Sage Stores Co. v. Kansas Ex Rel. Mitchell
Headline: Kansas law banning sale of filled milk upheld, allowing the State to stop sale of canned filled-milk products and prioritize infant nutrition and consumer protection.
Holding:
- Lets Kansas stop manufacture and sale of filled-milk products within the State.
- Allows states to ban foods found inferior for infant nutrition.
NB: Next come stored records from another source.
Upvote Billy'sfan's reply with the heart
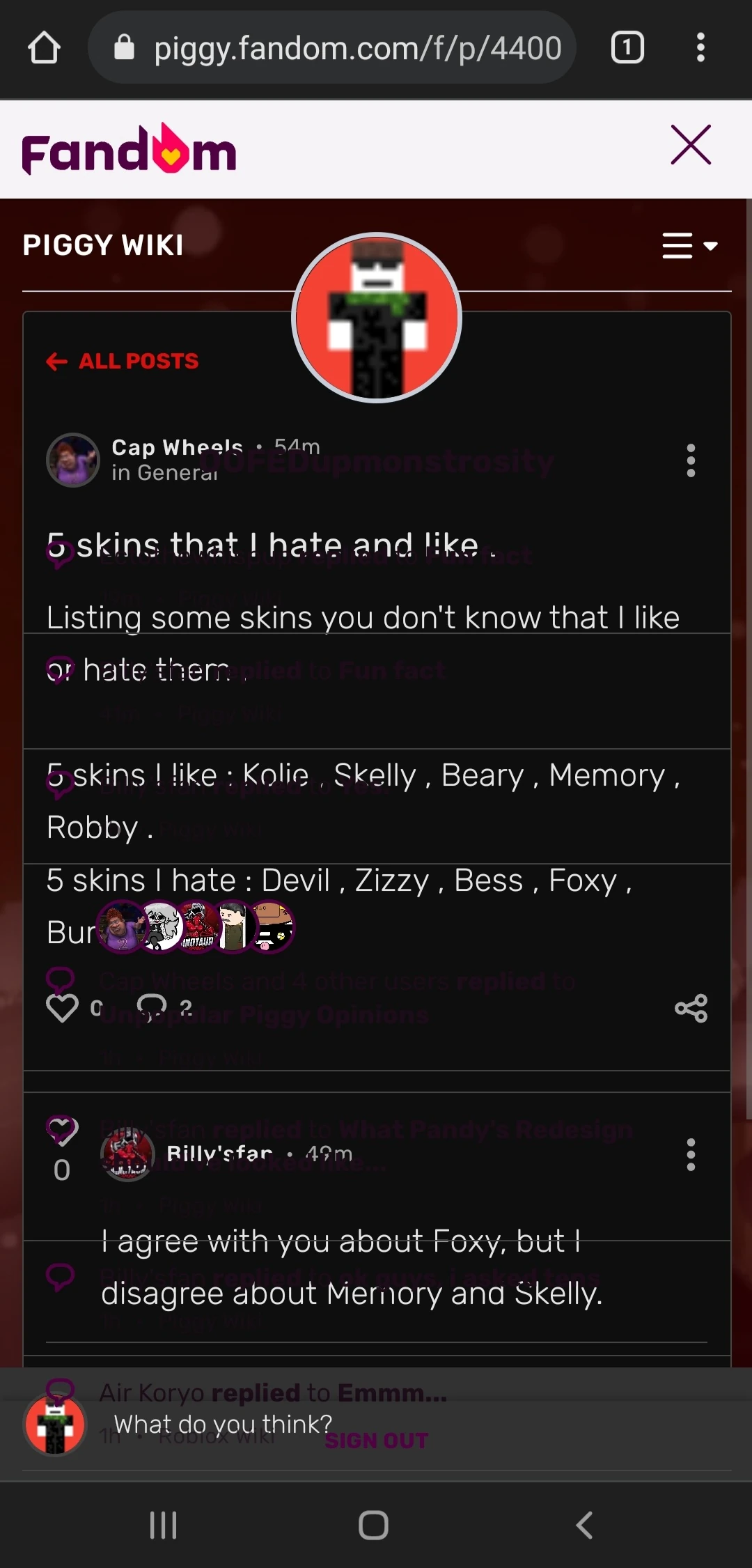 (62, 1132)
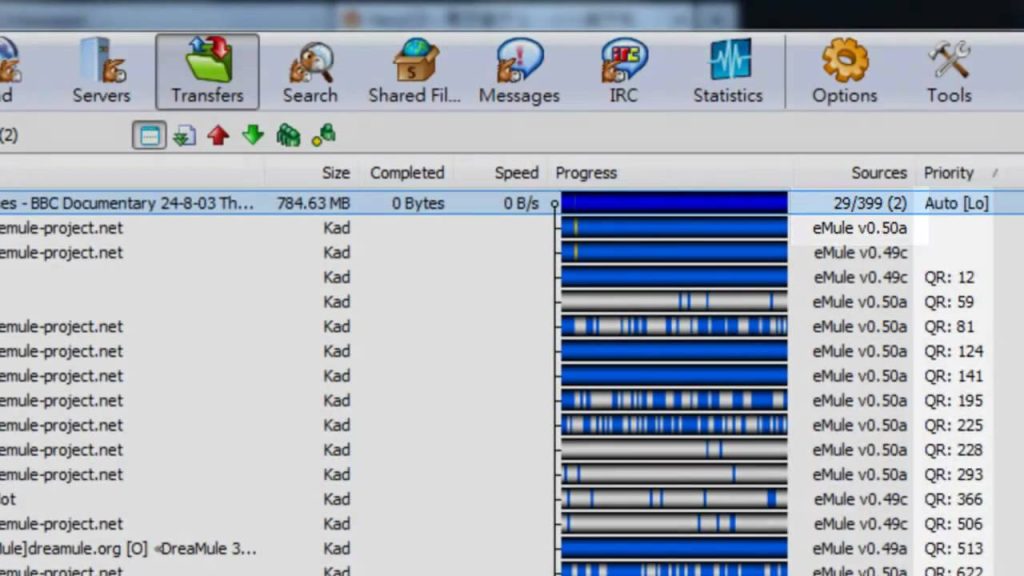Show the Statistics window
Screen dimensions: 1024x576
(x=728, y=72)
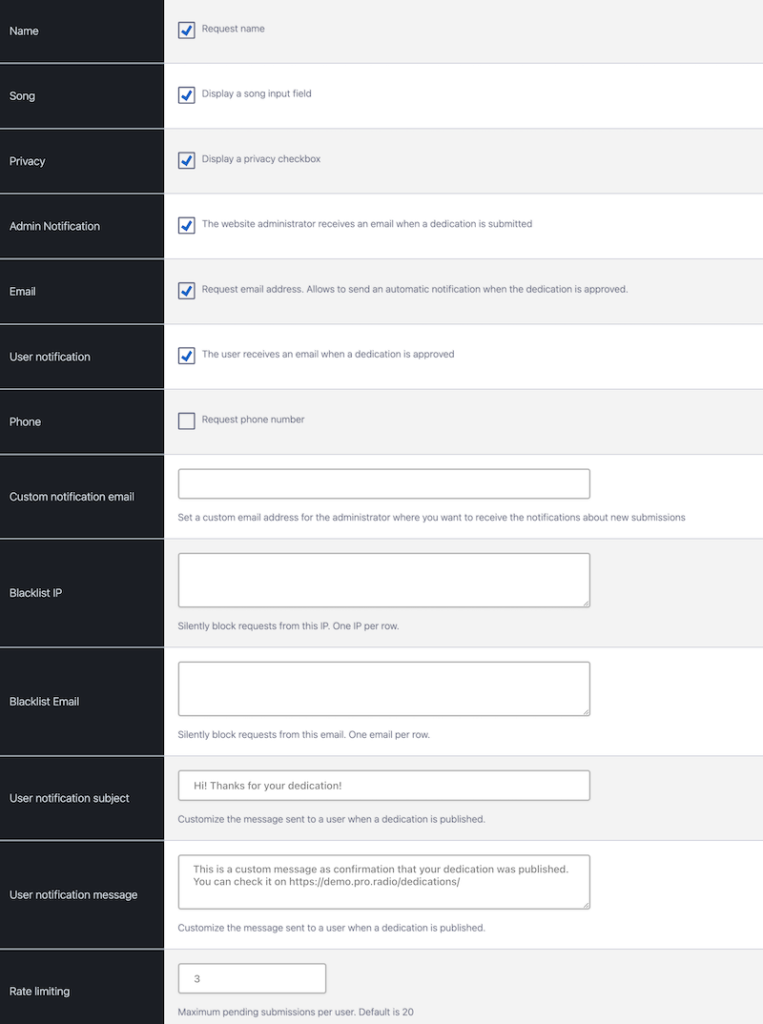Disable the Display a privacy checkbox option
Screen dimensions: 763x1024
[x=186, y=160]
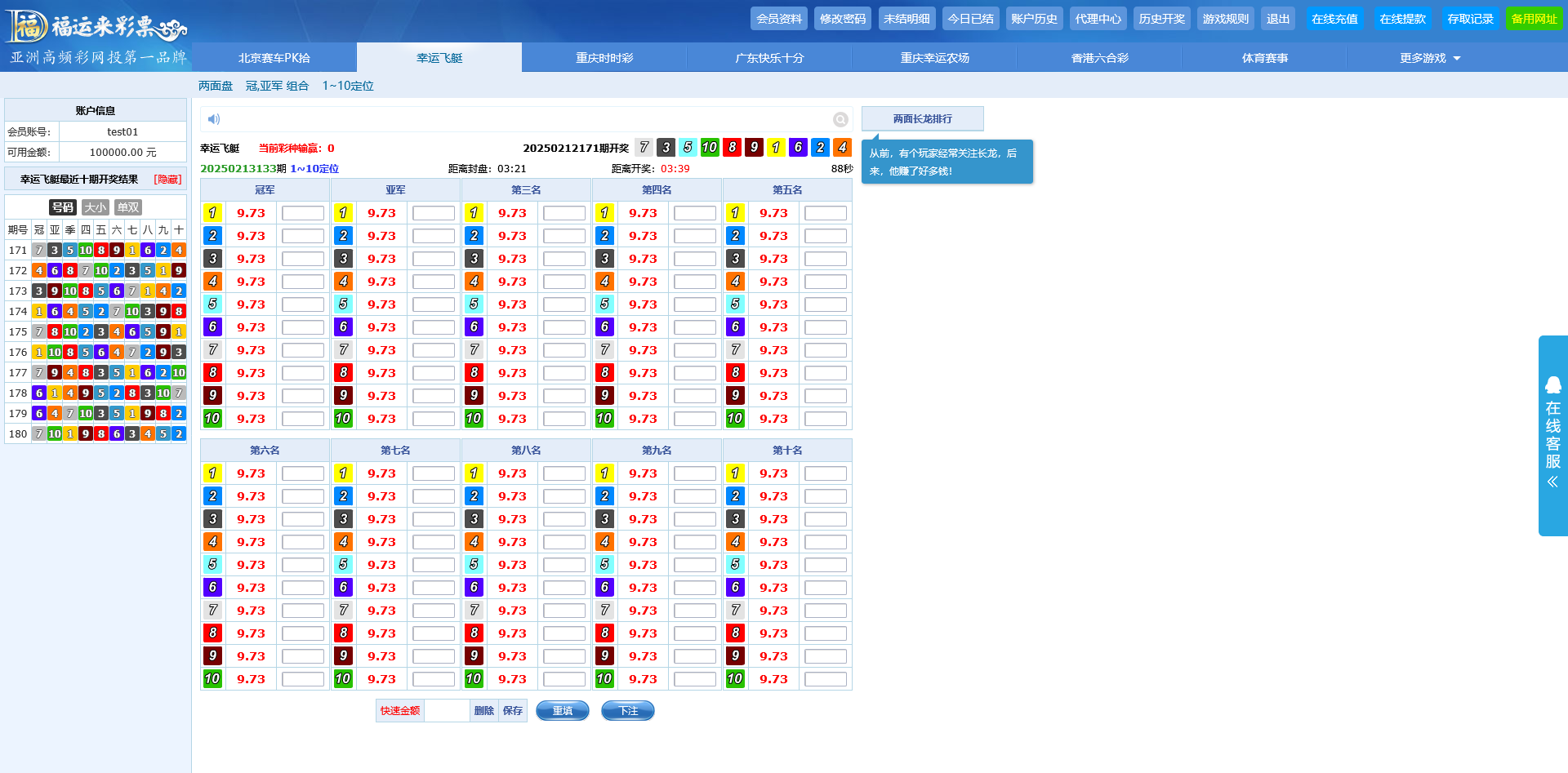Expand the 更多游戏 dropdown menu

click(x=1429, y=58)
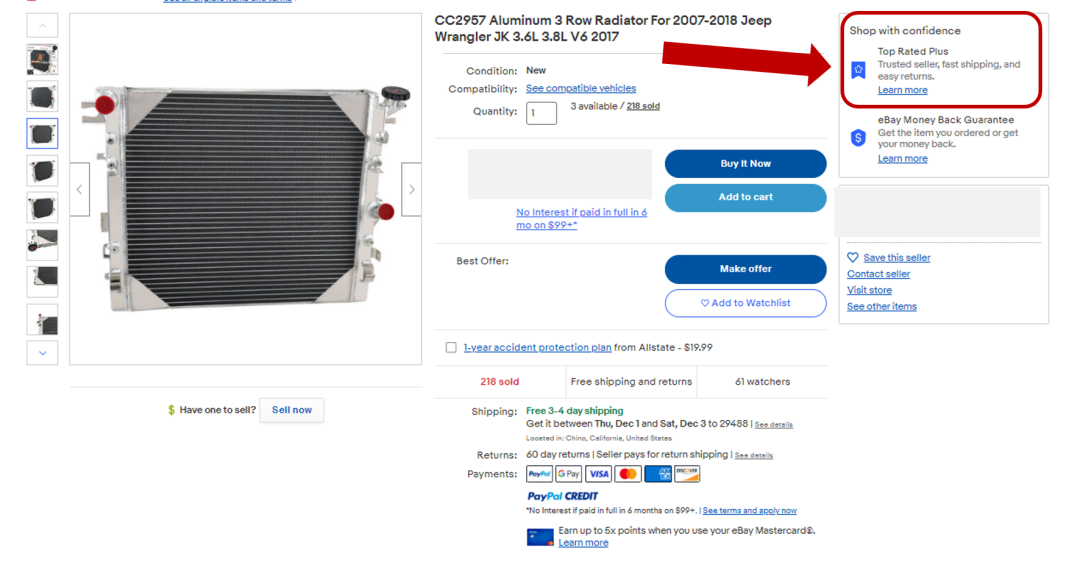Click the Visa card icon
Screen dimensions: 1080x562
(598, 474)
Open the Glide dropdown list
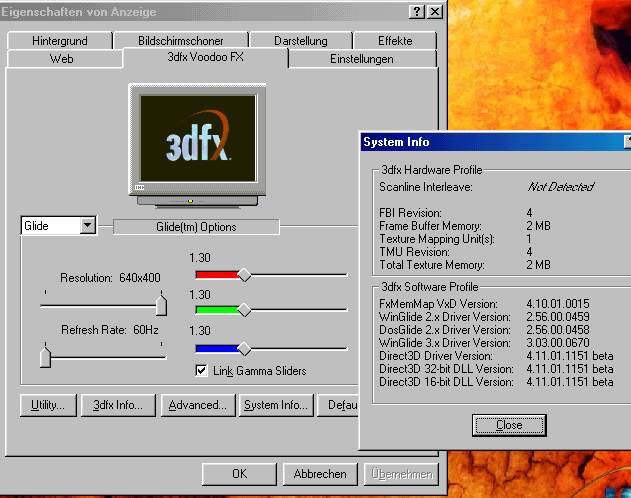This screenshot has width=631, height=498. [87, 226]
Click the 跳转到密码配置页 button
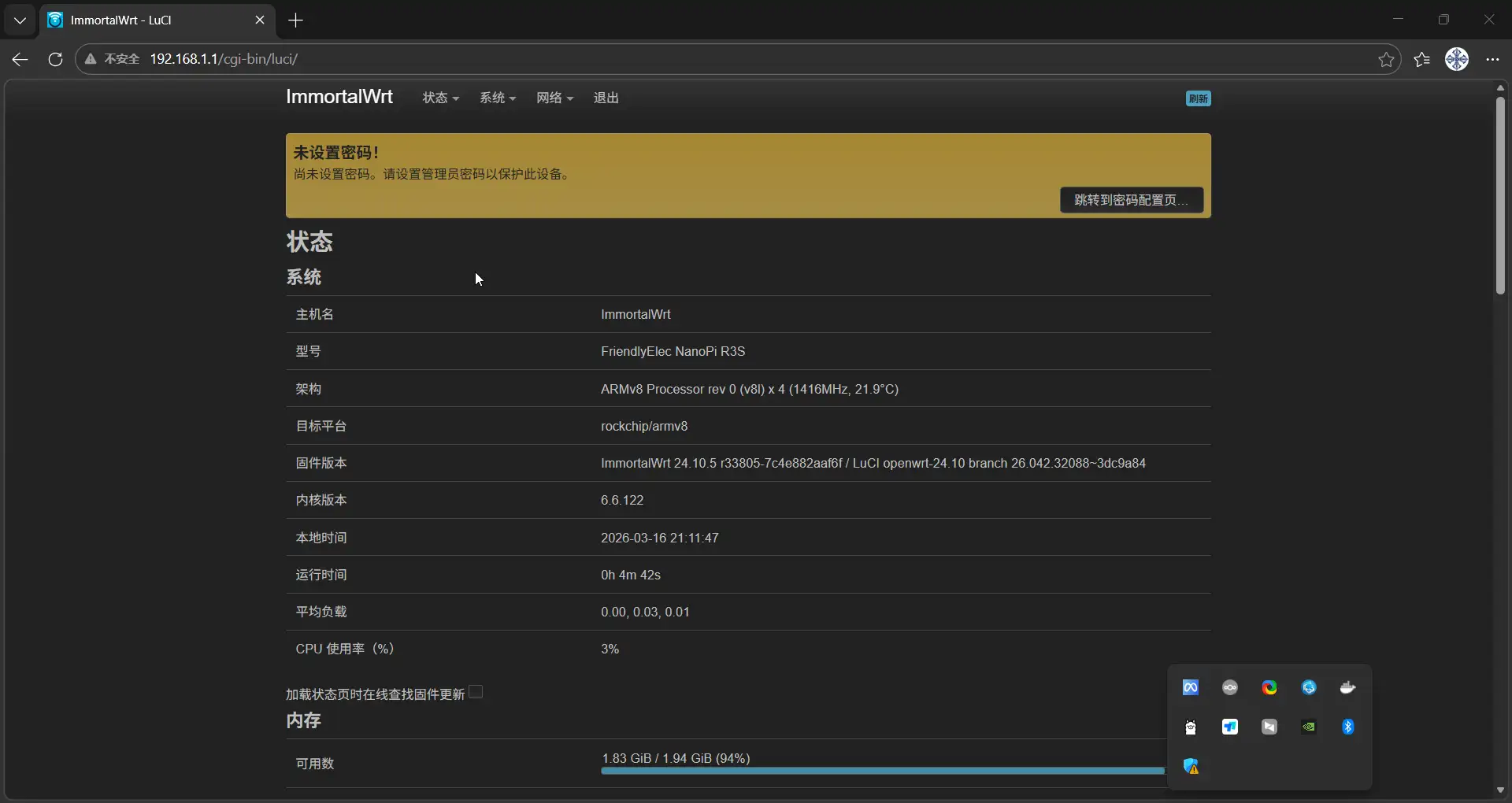The height and width of the screenshot is (803, 1512). pyautogui.click(x=1131, y=200)

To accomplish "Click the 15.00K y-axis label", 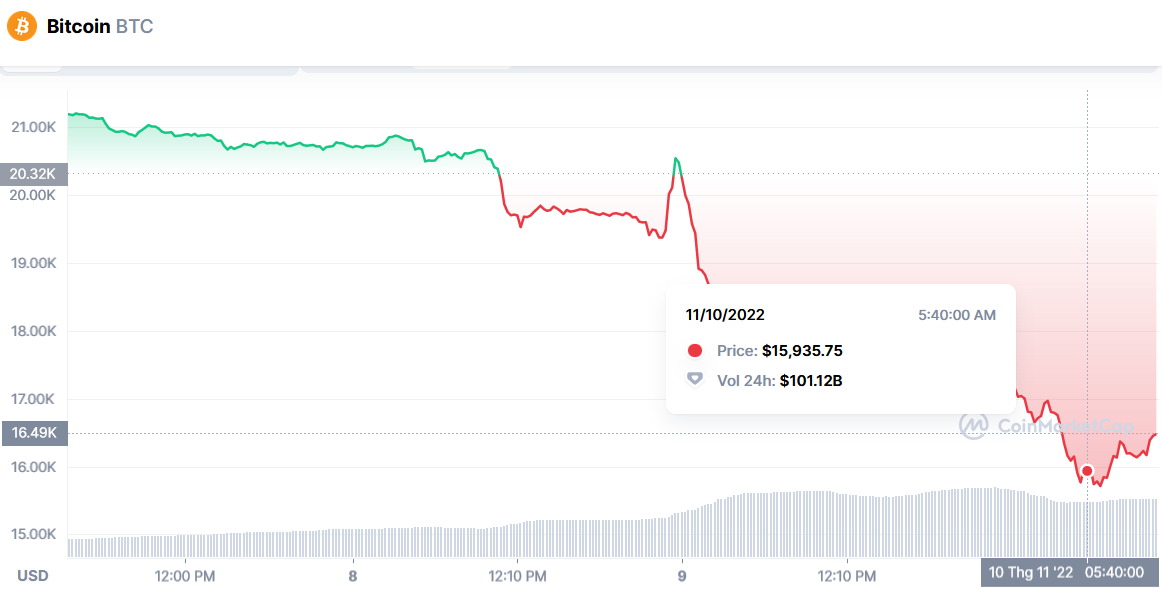I will point(33,535).
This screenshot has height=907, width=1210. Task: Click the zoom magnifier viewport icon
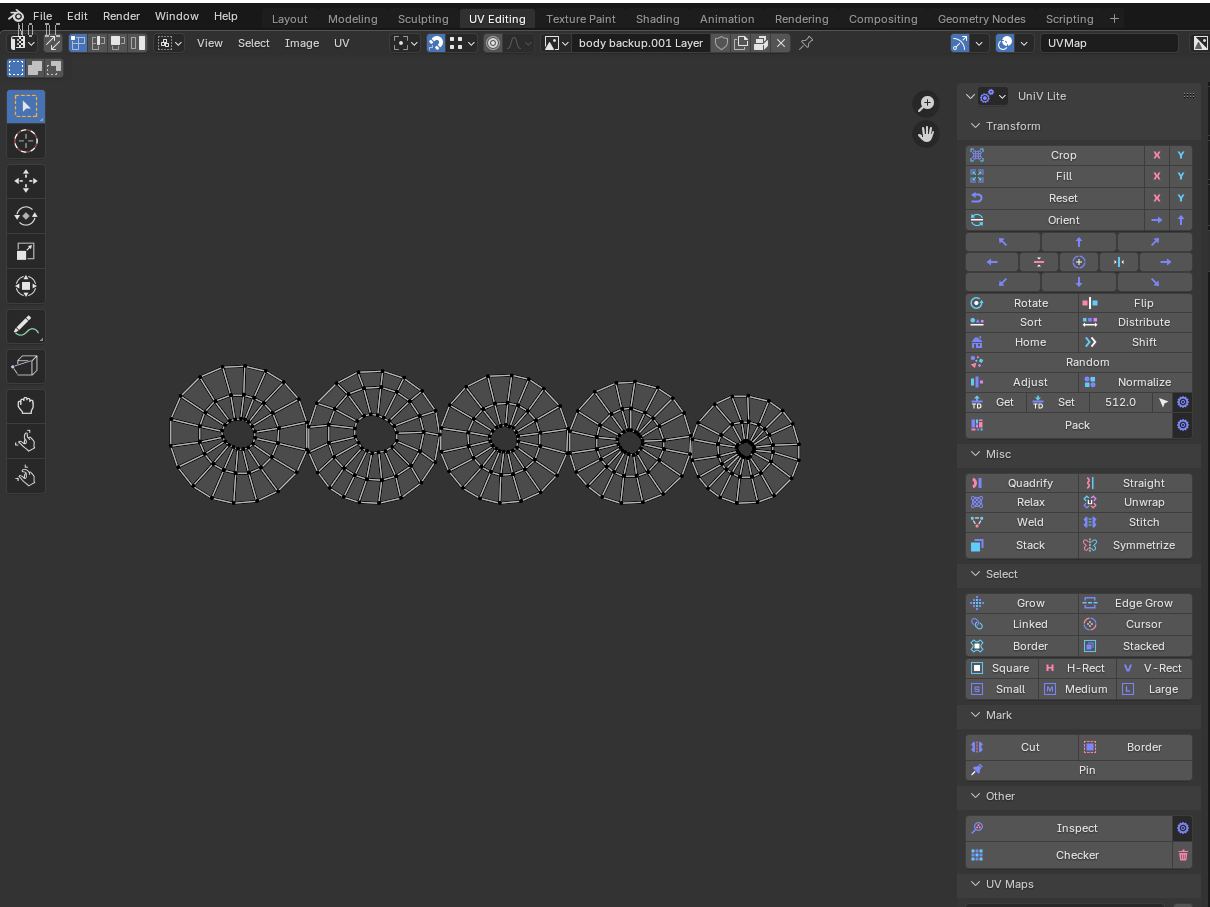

- Supports state efforts to prevent consumer deception when products mimic whole milk.
Summary
Background
A Kansas state official sued a Kansas grocery seller and a Michigan food maker to stop them from selling a canned "filled milk" product in Kansas. The Kansas law banned milk products to which any fat or oil other than milk fat had been added. A Kansas court found the companies’ product looked and tasted like evaporated whole milk and that ordinary consumers could not tell the difference without chemical tests.
Reasoning
The Court considered whether Kansas’ ban was arbitrary or an unreasonable interference with property and liberty protected by the Fourteenth Amendment. The state introduced evidence that, while the product was harmless and nutritious for adults with varied diets, it lacked certain fatty acids, sterols, and vitamins and did not support infant growth as well as whole milk. The legislature also aimed to prevent fraud where the product was indistinguishable from whole milk. Applying the same standards used in similar cases, the Court found a rational basis for the ban and upheld the law.
Real world impact
The ruling allows Kansas to continue preventing the manufacture and sale of these filled-milk compounds within the State. It upholds state authority to ban food products that the legislature reasonably finds inferior or misleading, especially where infant nutrition is at stake. This decision is final on the constitutional question presented here.
Dissents or concurrances
Justices Black and Douglas agreed with the outcome but their separate views were not elaborated in the opinion; they joined only in the result.